In a fifteen-course short-story stew that boils over with rage, loss,
shame, and hunger, these combined tales are also a recipe for
emancipation, forgiveness, love, and reclaiming one's power. Allison
gets right up in your face and dishes out everything from crude humor to
well-cooked, simmering pain, as she chronicles the life of an unnamed
narrator making her way through her rural Southern existence, pulling
the reader along with her into back-alley bars, sweet-smelling kitchens,
and highly-spiced bedrooms.
One of the main themes peppered throughout the book is that of loss and
an inability to get what you want or hold on to it once you've got it,
like in a "River of Names," where each name, each person lost to some
tragedy, is like a fleeting drop of water in a rushing river that
threatens to drown the narrator at any moment.
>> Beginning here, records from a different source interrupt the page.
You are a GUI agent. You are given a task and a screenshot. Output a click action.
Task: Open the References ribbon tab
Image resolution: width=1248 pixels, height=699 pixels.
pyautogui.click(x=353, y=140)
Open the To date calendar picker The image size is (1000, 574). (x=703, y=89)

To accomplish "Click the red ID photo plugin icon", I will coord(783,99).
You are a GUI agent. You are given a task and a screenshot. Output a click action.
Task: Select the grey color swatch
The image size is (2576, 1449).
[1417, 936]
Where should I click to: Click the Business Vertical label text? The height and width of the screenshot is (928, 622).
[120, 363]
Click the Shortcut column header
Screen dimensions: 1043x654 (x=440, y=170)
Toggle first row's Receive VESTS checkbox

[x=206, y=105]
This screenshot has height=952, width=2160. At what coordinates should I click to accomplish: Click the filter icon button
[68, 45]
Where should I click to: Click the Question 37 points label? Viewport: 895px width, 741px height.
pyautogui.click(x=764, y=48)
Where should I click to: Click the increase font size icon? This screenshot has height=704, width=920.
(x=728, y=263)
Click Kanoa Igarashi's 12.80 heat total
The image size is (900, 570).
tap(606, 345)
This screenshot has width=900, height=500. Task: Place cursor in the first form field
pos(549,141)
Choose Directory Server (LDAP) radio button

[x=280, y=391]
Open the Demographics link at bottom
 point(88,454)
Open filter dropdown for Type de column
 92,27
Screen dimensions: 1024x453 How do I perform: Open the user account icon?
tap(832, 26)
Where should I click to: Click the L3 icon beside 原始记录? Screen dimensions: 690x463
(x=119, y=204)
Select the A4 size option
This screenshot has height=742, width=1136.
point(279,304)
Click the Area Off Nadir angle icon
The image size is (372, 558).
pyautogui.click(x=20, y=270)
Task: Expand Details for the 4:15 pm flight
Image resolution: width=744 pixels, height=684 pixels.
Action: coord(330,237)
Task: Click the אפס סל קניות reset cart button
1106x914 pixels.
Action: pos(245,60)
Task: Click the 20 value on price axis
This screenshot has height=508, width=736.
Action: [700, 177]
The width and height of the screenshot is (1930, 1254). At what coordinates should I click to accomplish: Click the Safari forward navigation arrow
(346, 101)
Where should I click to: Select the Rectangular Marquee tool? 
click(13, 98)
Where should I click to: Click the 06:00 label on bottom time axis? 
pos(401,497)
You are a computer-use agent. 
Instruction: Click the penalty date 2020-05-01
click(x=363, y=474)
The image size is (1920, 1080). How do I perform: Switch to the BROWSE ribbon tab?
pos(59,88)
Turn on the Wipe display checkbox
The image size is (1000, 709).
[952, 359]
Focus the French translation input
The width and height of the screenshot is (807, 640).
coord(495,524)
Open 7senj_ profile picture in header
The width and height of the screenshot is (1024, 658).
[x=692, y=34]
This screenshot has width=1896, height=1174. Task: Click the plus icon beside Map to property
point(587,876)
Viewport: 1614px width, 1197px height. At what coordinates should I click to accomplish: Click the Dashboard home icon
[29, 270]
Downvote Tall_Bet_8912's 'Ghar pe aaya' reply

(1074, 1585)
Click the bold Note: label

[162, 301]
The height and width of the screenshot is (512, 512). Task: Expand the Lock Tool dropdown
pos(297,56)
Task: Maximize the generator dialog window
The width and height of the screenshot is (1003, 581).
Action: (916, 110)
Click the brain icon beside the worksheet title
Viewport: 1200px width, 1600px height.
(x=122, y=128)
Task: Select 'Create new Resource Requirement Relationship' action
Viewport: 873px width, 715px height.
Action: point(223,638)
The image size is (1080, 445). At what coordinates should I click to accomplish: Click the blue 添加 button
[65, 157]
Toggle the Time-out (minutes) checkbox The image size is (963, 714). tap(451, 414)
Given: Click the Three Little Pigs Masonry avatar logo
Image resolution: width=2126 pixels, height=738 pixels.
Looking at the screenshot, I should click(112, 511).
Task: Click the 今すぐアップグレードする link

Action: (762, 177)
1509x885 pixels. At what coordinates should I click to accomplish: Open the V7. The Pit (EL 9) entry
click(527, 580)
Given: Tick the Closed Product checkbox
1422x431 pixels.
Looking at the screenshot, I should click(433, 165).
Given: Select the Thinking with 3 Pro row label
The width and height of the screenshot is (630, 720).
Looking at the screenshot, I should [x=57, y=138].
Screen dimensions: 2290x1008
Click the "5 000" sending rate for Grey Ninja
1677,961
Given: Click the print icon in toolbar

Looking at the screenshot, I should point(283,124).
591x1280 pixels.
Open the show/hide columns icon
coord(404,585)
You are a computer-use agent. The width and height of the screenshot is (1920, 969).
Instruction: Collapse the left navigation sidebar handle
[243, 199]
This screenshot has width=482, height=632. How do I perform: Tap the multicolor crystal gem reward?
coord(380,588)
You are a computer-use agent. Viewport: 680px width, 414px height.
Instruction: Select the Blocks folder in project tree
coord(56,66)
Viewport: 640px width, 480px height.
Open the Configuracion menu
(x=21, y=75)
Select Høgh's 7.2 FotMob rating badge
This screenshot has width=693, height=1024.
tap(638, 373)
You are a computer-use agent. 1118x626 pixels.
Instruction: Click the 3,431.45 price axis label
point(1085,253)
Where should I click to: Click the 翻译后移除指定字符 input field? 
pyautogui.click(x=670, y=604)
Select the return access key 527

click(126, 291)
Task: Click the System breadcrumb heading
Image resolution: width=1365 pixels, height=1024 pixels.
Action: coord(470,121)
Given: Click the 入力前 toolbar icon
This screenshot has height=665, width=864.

And even though the
narrator is able to keep her head above the flood, she is most
threatened by her continued existence, " `Why me and not her, not
him?' There is such mystery in it, and I have hated myself as much as I
have loved others, hated the simple fact of my own survival."
The substance of these stories is a lot to chew on, can be hard to
digest, and often leaves a bitter aftertaste, so read slowly. But
Allison's smooth blend of languid Southern dialect without the "lies
or evasions or sweet-talking nonsense" is indeed something to savor.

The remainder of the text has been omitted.